■ **Task requirements**
1. In the post below, transcribe the passage starting with "Never read the" and going on through "Gordon, p. 64)".
2. In one to three sentences, explain why the writer of the post below usually follows the rule "Never read the comments."
3. According to the sentence the post below quotes from Leader Effectiveness Training, which two ingredients are necessary in a relationship where one person fosters growth and psychological health in another?

■ **Source document**
------------------------------------------------

Never read the comments.
That’s a sanity-saving rule for All Things Internet. It’s served me well for at least twenty years. Generally, I follow it, because, well, ugh, comments are the id’s off-leash dog park. Sometimes, when I’m feeling masochistic, I don’t.
Which leads me to today’s reflection. I was re-reading Leader Effectiveness Training the other day and ran across a singular, simple sentence that made me stop short and then go pour myself a strong drink.
Wait, what? How could such a positive book send me to the liquor cabinet with the tallest glass in my condo, full to the brim with ice?
It was this:
“Rather conclusive evidence emerged that at least two ingredients are necessary in any relationship of one person fostering growth and psychological health in another—empathy and acceptance.” (L.E.T., Dr. Thomas Gordon, p. 64)
I looked up from the book and over at my iPad, which was at that very moment chirping and buzzing and bleeping with notifications.

------------------------------------------------

■ **Data provided**
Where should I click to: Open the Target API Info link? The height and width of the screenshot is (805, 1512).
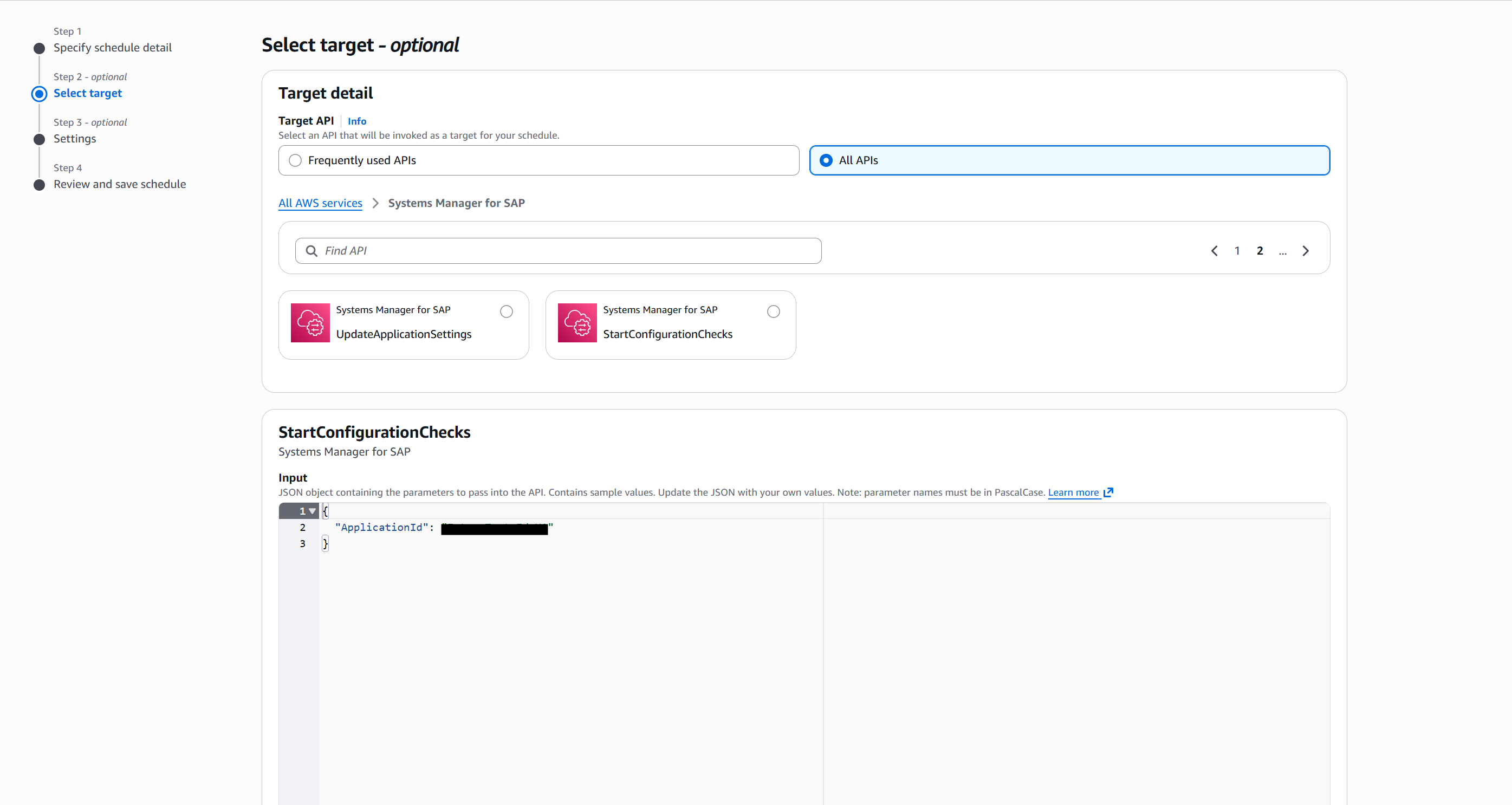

------------------------------------------------

■ **Expected responses**
1.
Never read the comments.
That’s a sanity-saving rule for All Things Internet. It’s served me well for at least twenty years. Generally, I follow it, because, well, ugh, comments are the id’s off-leash dog park. Sometimes, when I’m feeling masochistic, I don’t.
Which leads me to today’s reflection. I was re-reading Leader Effectiveness Training the other day and ran across a singular, simple sentence that made me stop short and then go pour myself a strong drink.
Wait, what? How could such a positive book send me to the liquor cabinet with the tallest glass in my condo, full to the brim with ice?
It was this:
“Rather conclusive evidence emerged that at least two ingredients are necessary in any relationship of one person fostering growth and psychological health in another—empathy and acceptance.” (L.E.T., Dr. Thomas Gordon, p. 64)

2. The writer calls it a sanity-saving rule that has served well for at least twenty years. The writer follows it because comments are "the id's off-leash dog park."

3. Empathy and acceptance.